The concept of ICDP involves so many assumptions, and involves too many stakeholders, making it hard to put into motion the process which has been planned initially. In order to address this problem, ICDPs must be able to develop a system which effectively refines and enhances the initial plans. This is where adaptive management comes in. It is a key element, since it involves the idea of monitoring, evaluating, and the reformulating of management activities in the context of biology and environment. But the adaptive management idea is not enough to address the problems of ICDPs and assure them of success, since adaptive management also has limitations and constraints. So in order to address this problem, the social capital should be considered. It is efficient to involve the local people, as it is applicable to conservation because of the concept of mutual beneficial collective action. This accelerates the structural social capital thus enhancing the cognitive social capital, consequently contributing to the modification of ICDP as well as adaptive management. This is possible in the sense that the participation of the local people would provide them the indigenous knowledge, thus helping to protect the planners in understanding the situation thoroughly and more comprehensively (Johannesen, 2004).

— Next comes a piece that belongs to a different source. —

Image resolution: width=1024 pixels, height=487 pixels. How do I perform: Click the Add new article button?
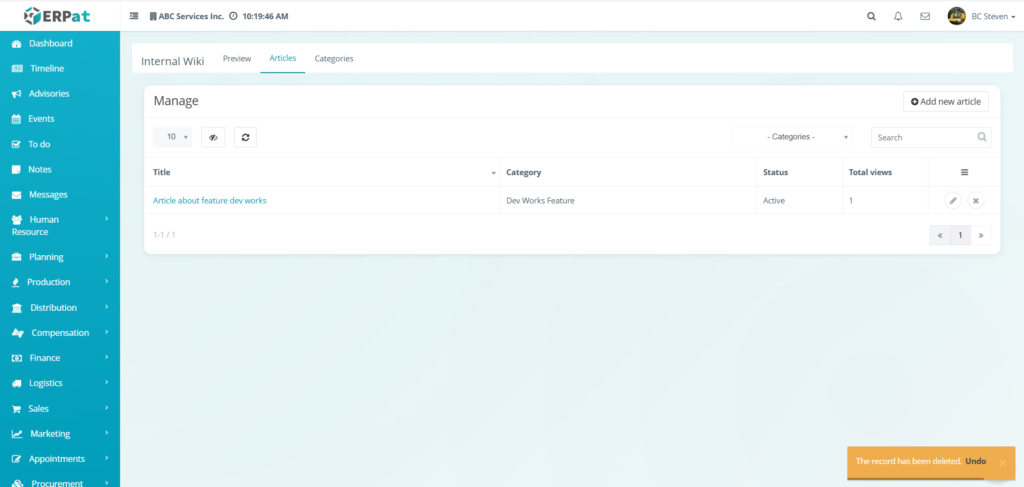coord(945,102)
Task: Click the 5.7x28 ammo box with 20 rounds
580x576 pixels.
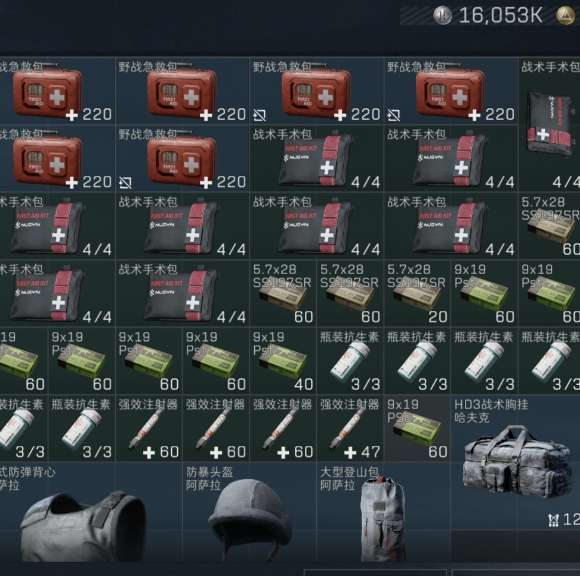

In the case study about the COMACO in Zambia, the concept about heavy usage of natural resources is the main concern this is because there is no ready access to financial capital. There is also the lack of exposure to modern technology, which is why the region is generally dependent on the natural resources. Without ICDPs, the depletion of the natural resources would be imminent. People would opt to cut more and more trees to be used in buildings, as well as use rudimentary technology which would waste them more and more resources. ICDP and its related process is really beneficial in this part, though one concern would be the acceptance of the people. Another problem is the implementation, as it would relate to several concerns, including man power, budget, and the local involvement.
Another case is about the Forest Restoration Research Unit in North Thailand. Since deforestation is one of the main problems in biodiversity in Thailand, there is a need to address this concern through forest restoration. One aspect to consider here is the economical value of the project. This is because forest restoration would me halting timber production in the area, thus resulting to increased amount of imported timber. The key point in this case is the government participation, as it supports the project in every step, though it is very hard to pursue since the forests have been the major source of timber for the whole country.
Anwar. (1996). Integrated Conservation and Development Project. Retrieved June 28, 2008, from http://siteresources.worldbank.org/INTINDONESIA/FLEG/20171740/Anwar.pdf
Johannesen, A. B. (2004). Designing Integrated Conservation and Development Projects (ICDPs): Illegal hunting, wildlife conservation and the welfare of the local people. Working Paper Series(Issue 2), 42.